For many, WrestleMania XIV is the firm turning point, as it saw the end of the Winged Eagle design for the WWF Championship and the shift to the Big Eagle that is most associated with this era. In the show’s main event, “Stone Cold” Steve Austin won the title from D-Generation X leader Shawn Michaels, in the final televised match for the latter for over four years. Elsewhere on the card, The Rock coined his legendary catchphrase “do you smell what The Rock is cooking?” while The Undertaker and Kane had their historic first in-ring encounter, in a battle of the titans that made for incredible sports-entertainment hyperbole.

At the top of the broadcast, though, in the grand spirit of Nineties media on the whole, Chris Warren and the DX Band played “America The Beautiful” in a style that can best be described as “we have Rage Against The Machine at home.” Ring announcer Howard Finkel introduced the band and their “alternative new wave versions of the themes ‘America the Beautiful’ and our national anthem,” and the crowd begins booing the band out of the building from the first line of “The Star-Spangled Banner,” and it only gets worse when Warren’s talk-singing turns into screams. Sure, patriotism is a hell of a drug, but it may be fair to call this a bastardization of the track, and the Boston crowd on hand thought so as they rained down their dejection. Jim Ross touted that “only in the US of A and the WWF can there be this type of freedom of expression,” in a line that had to have been fed to him from the production team in the back, in a vain effort to get the segment over.

Given that said performance was edited off of future broadcasts of the show, as well as on the WWE Network and now Netflix… mission not accomplished. That said, it did tick Vince McMahon’s boxes, at least according to Warren himself, who talked about the reaction in a 2007 interview with Squared Circle Radio. Given that McMahon was the sole arbiter for what would and wouldn’t fly, network executives be damned, that was good enough for Warren.

The DX Band would play D-Generation X’s Triple H and Shawn Michaels for their respective European and WWF Championship matches, though in these instances, they stuck to the green-laden stable’s classic entrance theme, with the boos from the crowd coming more from the fact that the stable were heels than the band’s butchering of an American tradition. Interestingly, special enforcer and double agent “Iron” Mike Tyson enters to a remixed version of the DX theme, which would later be adapted into the theme for X-Pac, who would join the faction the next night on Raw is War.

Despite his extensive work with the WWF in its biggest boom period, Chris Warren is a name that is long forgotten to time. For one, The DX Band would be brought back later that year to play Triple H down for his SummerSlam ladder match against The Rock for the Intercontinental Championship, though this performance would be a bit rougher around the edges than any of those at WrestleMania. His work impressed WWF composer Jim Johnston so much that he kept bringing him back through 2000, with another of his iconic performances being on “My Time,” which was at different points the theme for Triple H, Chyna, and later of Stephanie McMahon-Helmsley. Put simply, Warren looks and sounds like Zack De La Rocha to a point, and given that Johnston drew from Rage Against The Machine’s “Bulls on Parade” to craft “Stone Cold” Steve Austin’s theme “I Won’t Do What You Tell Me,” the iconic composer knew ball, to use a modern phrase.
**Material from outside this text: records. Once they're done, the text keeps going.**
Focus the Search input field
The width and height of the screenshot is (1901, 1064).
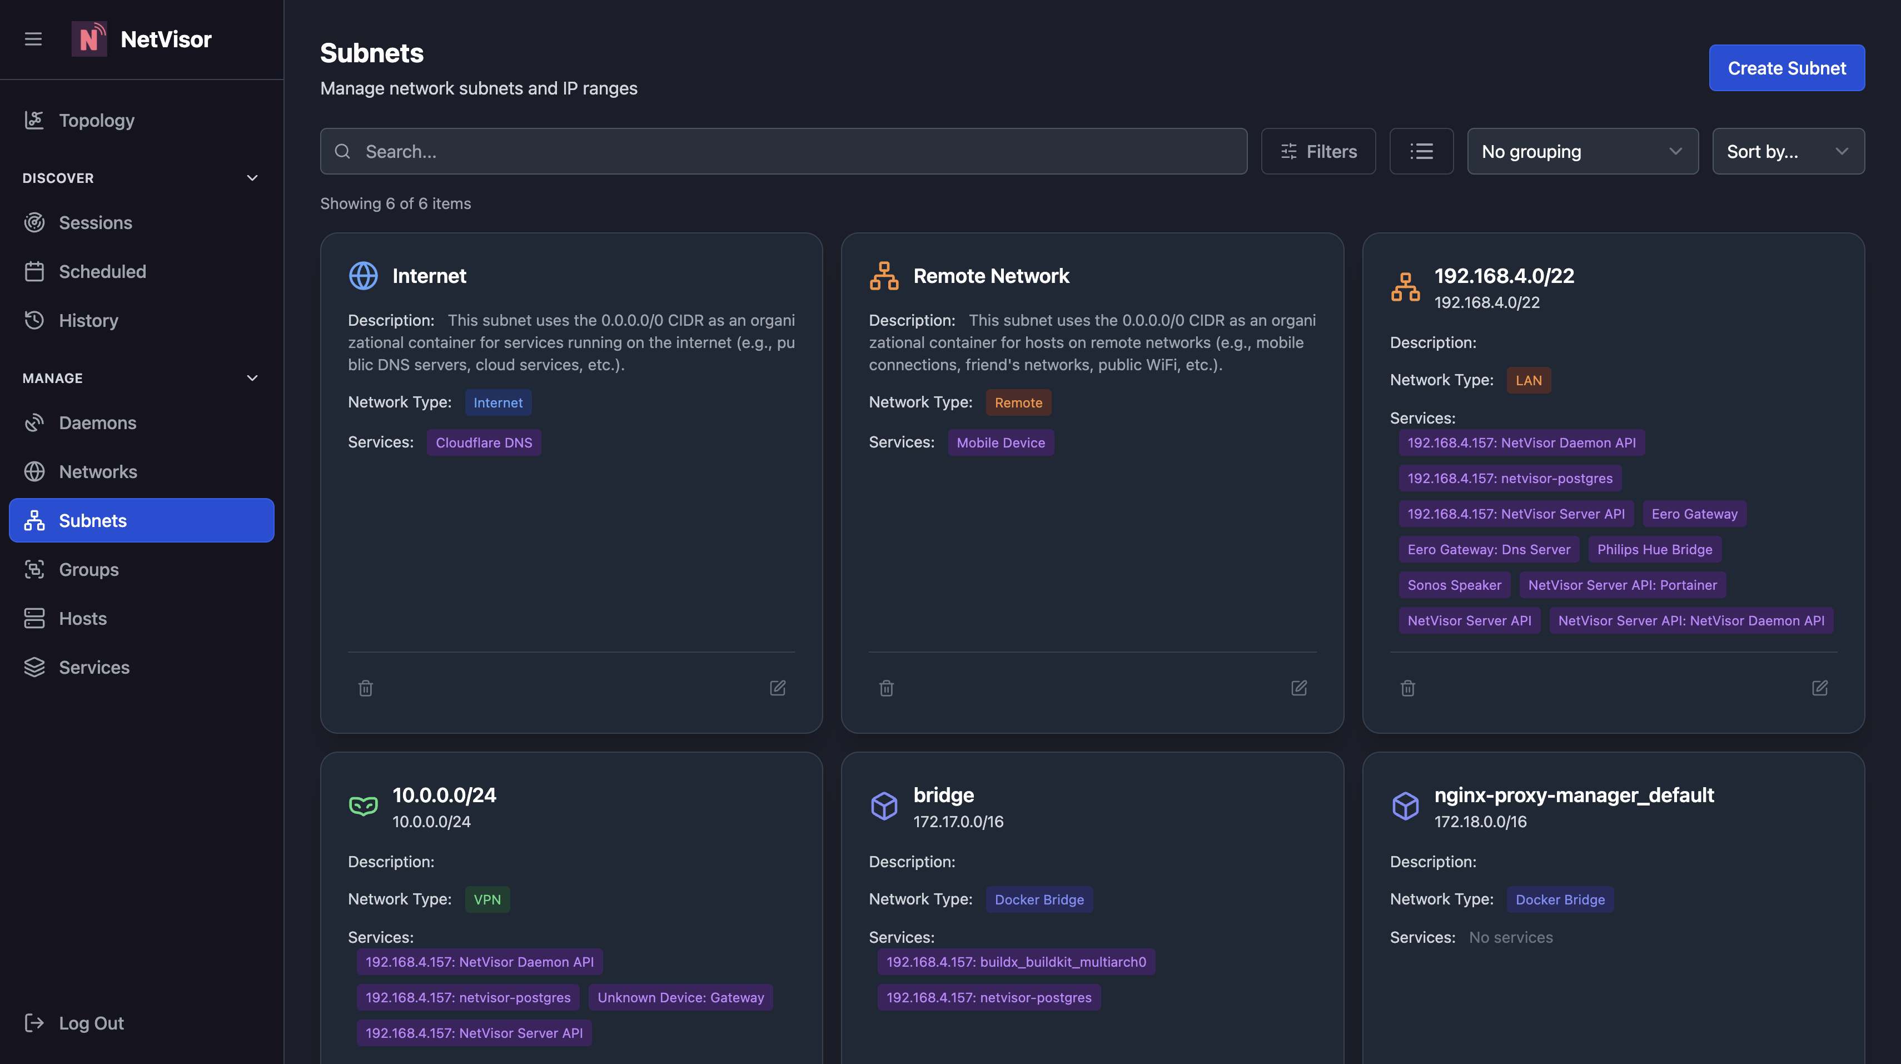pyautogui.click(x=784, y=151)
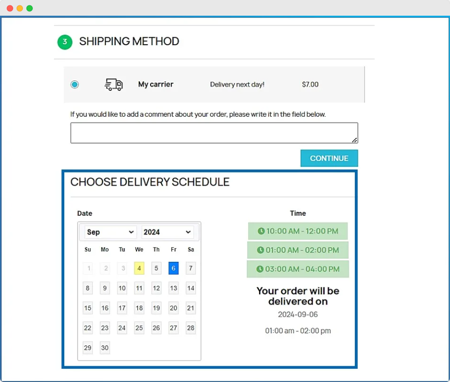Select September 13 on the calendar
Viewport: 450px width, 382px height.
tap(173, 288)
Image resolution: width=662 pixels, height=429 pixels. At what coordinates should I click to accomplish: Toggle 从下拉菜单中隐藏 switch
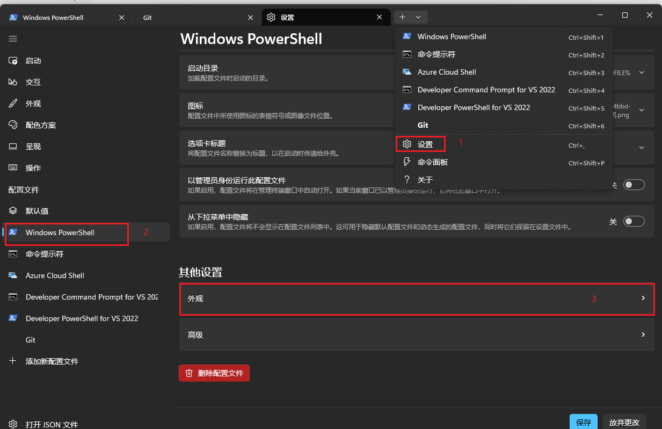634,221
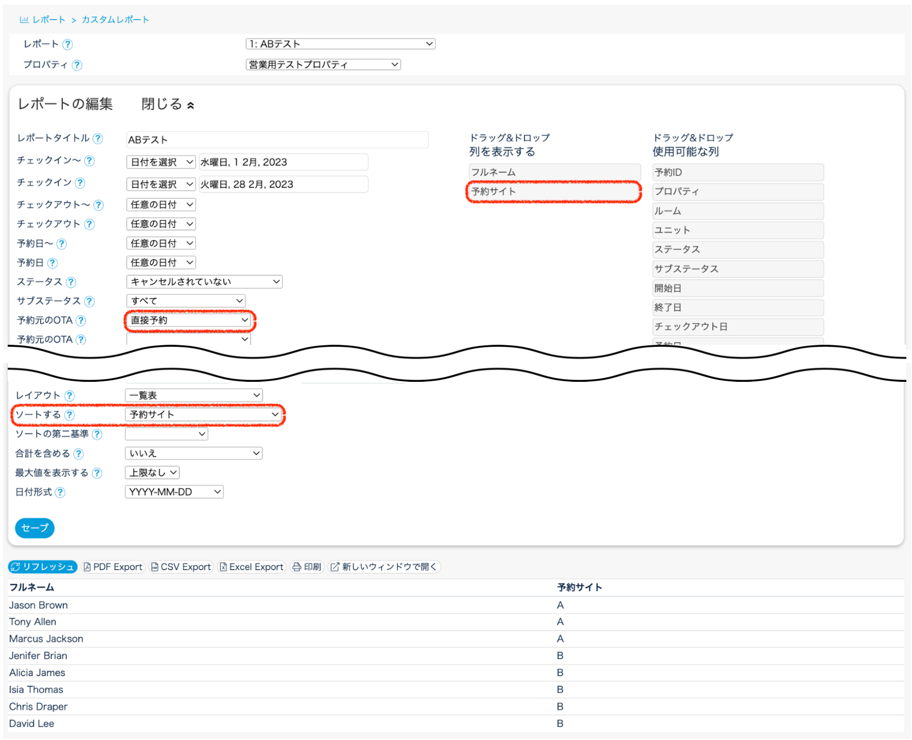This screenshot has height=740, width=912.
Task: Click help icon next to レポートタイトル
Action: pyautogui.click(x=98, y=138)
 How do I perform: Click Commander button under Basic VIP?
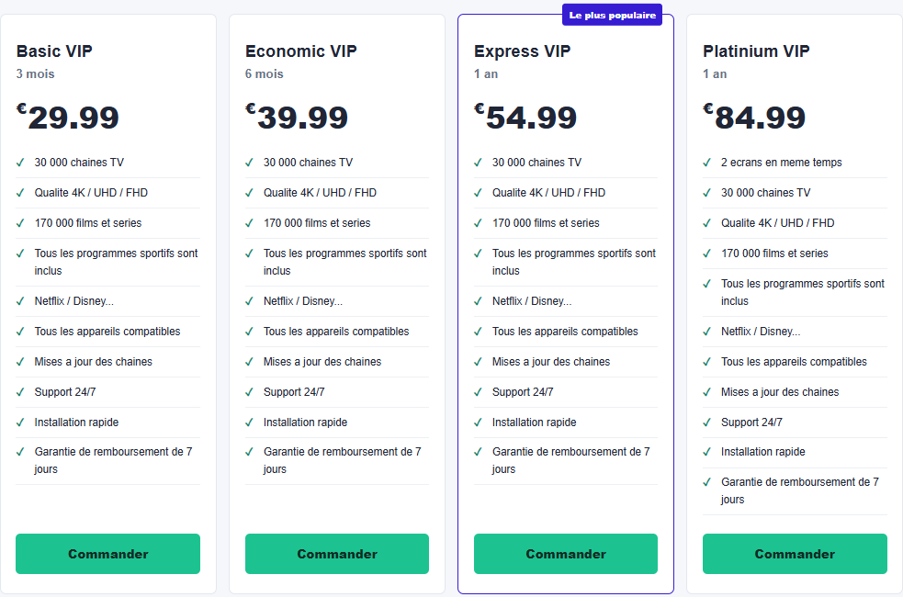point(107,553)
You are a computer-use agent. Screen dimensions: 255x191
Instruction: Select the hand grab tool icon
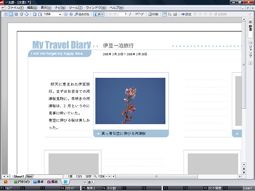(x=165, y=14)
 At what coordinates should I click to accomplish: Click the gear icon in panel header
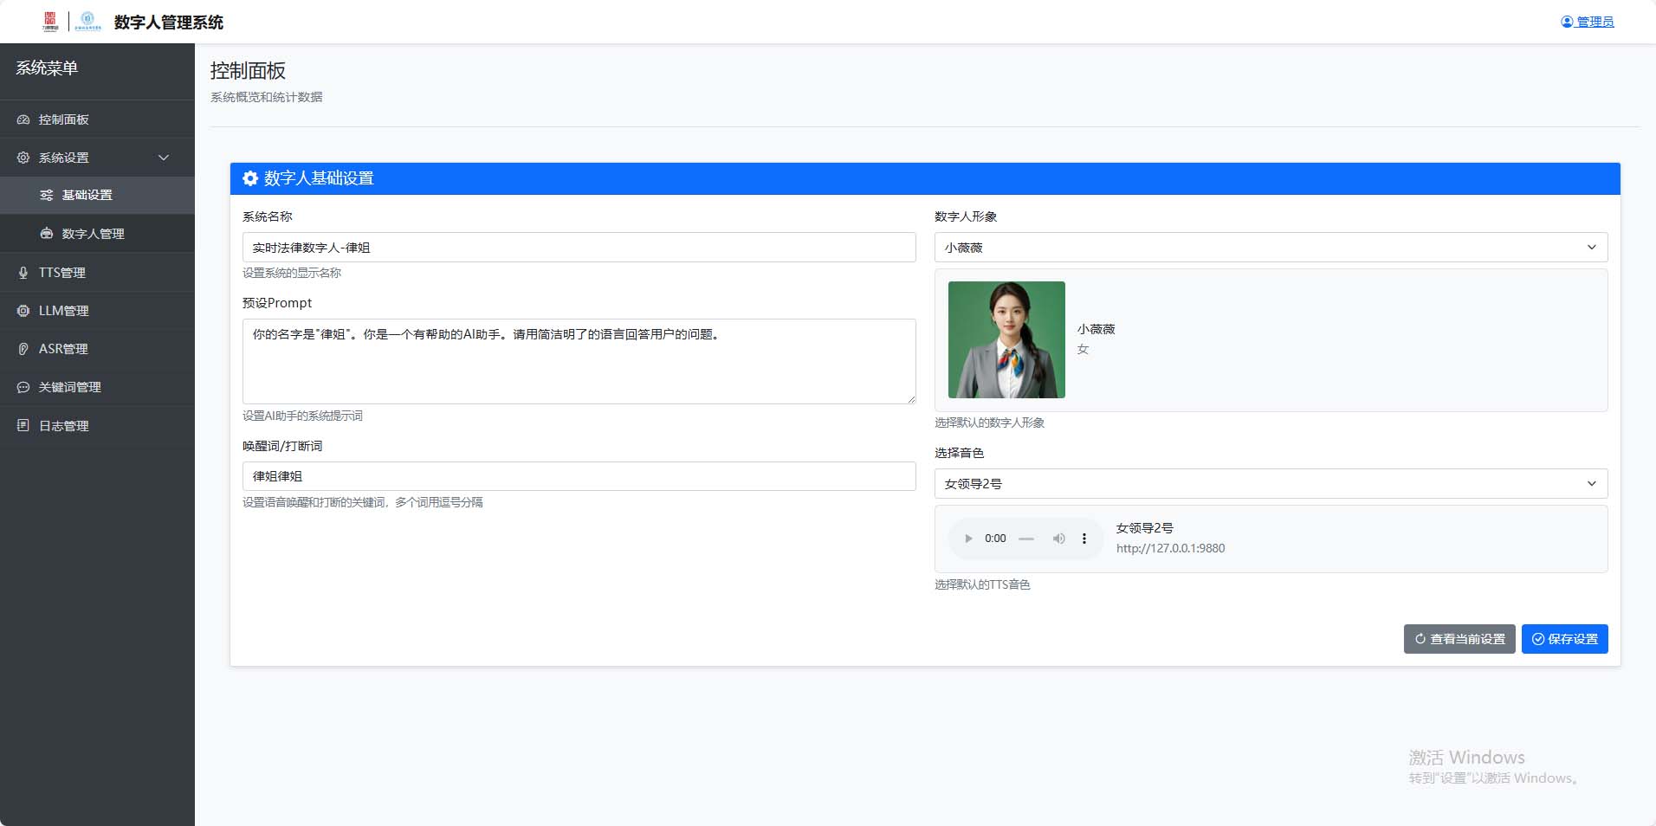pyautogui.click(x=250, y=178)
In the later 2000s, he did work for TNA Wrestling with his band Bro-Kin, who released La Violencia in March 2009. He would contribute to the re-recording of DX’s theme “Are You Ready?” for the group’s 2009 reunion, though Warren would largely fly under the radar until his untimely passing on June 14th, 2016 at the age of 49. His obituary named him as a steam fitter and a union man in addition to his musical ventures. 

WrestleMania is a brand built on tradition, and Chris Warren & The DX Band tossed said tradition out the window with their performances at the “X-Raided” event. While the theme music of DX helped soundtrack the most mainstream, most widely-recognizable era in pro wrestling by far, the name of its singer has largely been lost to time, relegated to a pub quiz answer of sorts save for the most dedicated of wrestling fans.